Denver Police Chief Paul Pazen speaks during a news conference on Monday to urge the community to use available resources to report potential safety threats to prevent incidents of mass violence.

A recent FBI study that looked at pre-attack behaviors of 63 active shooters between 2000 and 2013 determined that 77% of them spent a week or longer planning their attack and about 46% spent a week or more actually preparing. 

The most common response of bystanders to the concerning behaviors of those who later committed attacks was to communicate directly with them or do nothing. The warning signs ahead of an attack were reported to police in 41% of instances, according to the study. 

“With so many attacks occurring, it can become easy to believe that nothing can stop an active shooter determined to commit violence," said Michael Schneider, the FBI special agent in charge of Denver’s field office. "Common reactions include comments like, ‘The offender just snapped’ and ‘There's no way that anyone can see this coming,’ which can fuel a narrative that we are in a new normal.  

“I'm here today to state that I don't think that is the case," Schneider continued. "There are things that can be done, but we need the community's help.” 

Denver Police Chief Paul Pazen and other top law enforcement officials gathered for a news conference Monday to plead with community members to use available resources for reporting potential threats of violence and other safety threats.  

“I don't think people generally fail to act out of malice or poor intentions,” Colorado Bureau of Investigation Director John Camper said. “I think in many cases they simply second guess their gut feelings or rationalize those feelings away, and that's understandable, but that failure to act can also be deadly.” 

Colorado has developed the Safe2Tell program, an avenue for schoolchildren to anonymously report potential threats to the safety of themselves or others and is managed through the Colorado Attorney General’s Office. The program is not a mental health care provider nor an emergency response unit, but a way to distribute tips to local law enforcement and school officials as needed. 

The FBI also has an anonymous tip line, and the Colorado Springs police and Crime Stoppers accept tips. To anonymously report incidents in the Pikes Peak region, call (719)  634-7867. To reach Colorado Springs police, call (719) 444-7000 or dial 9-1-1 in emergencies.

Family members of Ahmad Alissa, the suspect in March’s Boulder supermarket shooting, told authorities after the attack they saw him with a gun a few days before the massacre and that his behavior concerned them. They did not report the weapon to law enforcement. 

Schneider said the FBI study found diagnosed mental illnesses in about 25% of shooters studied, adding the review did not look at whether, in retrospect, the subjects had signs of undiagnosed mental illness.
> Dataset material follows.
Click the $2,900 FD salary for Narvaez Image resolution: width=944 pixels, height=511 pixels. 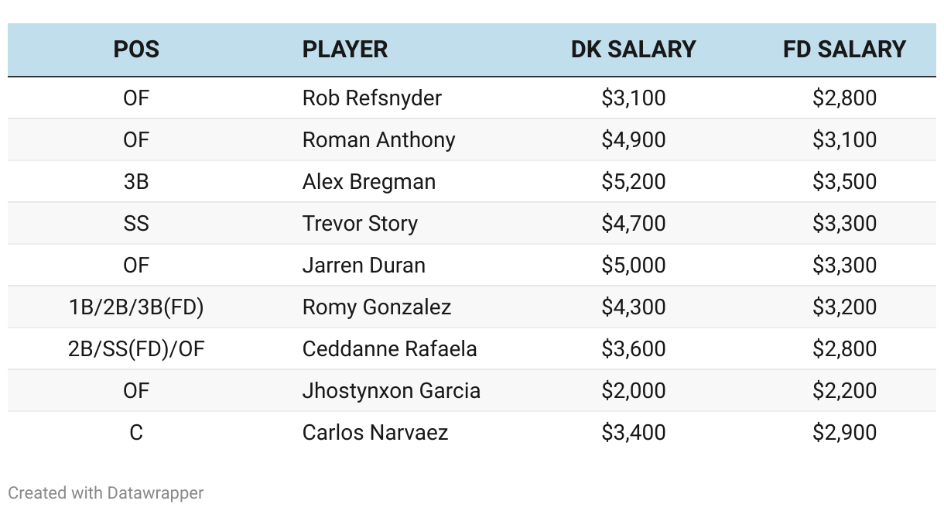tap(845, 433)
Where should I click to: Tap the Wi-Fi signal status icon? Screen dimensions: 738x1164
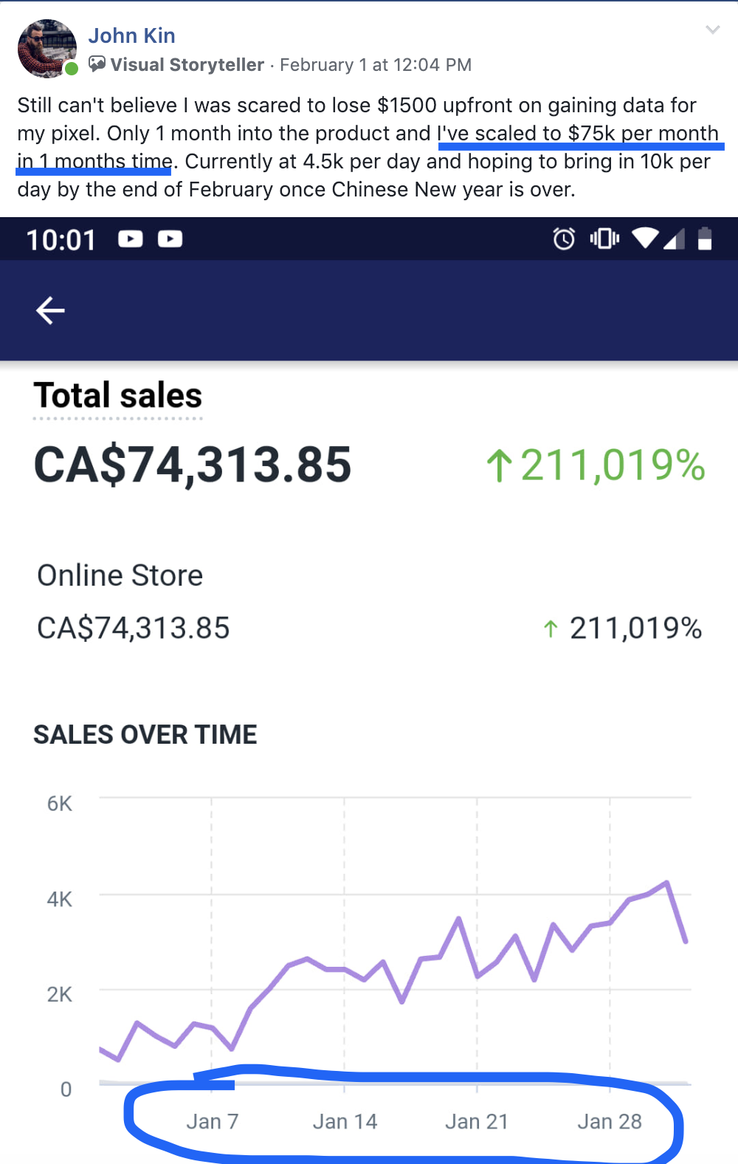[645, 238]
He said the shooters typically had numerous stressors that impact mental health in the year before their attacks, such as financial problems and interpersonal conflicts. He added the legal definition of mental illness differs from how mental stressors can change behavior. 

Pazen said he knows the mass shootings events get intense attention from local, state and national media, and he hopes law enforcement’s messages about prevention are treated with the same importance.  

"Everybody that is watching, everybody that is listening, everybody that will be reading about this press conference, they play a critical role in preventing tragedies from occurring in our community,” he said.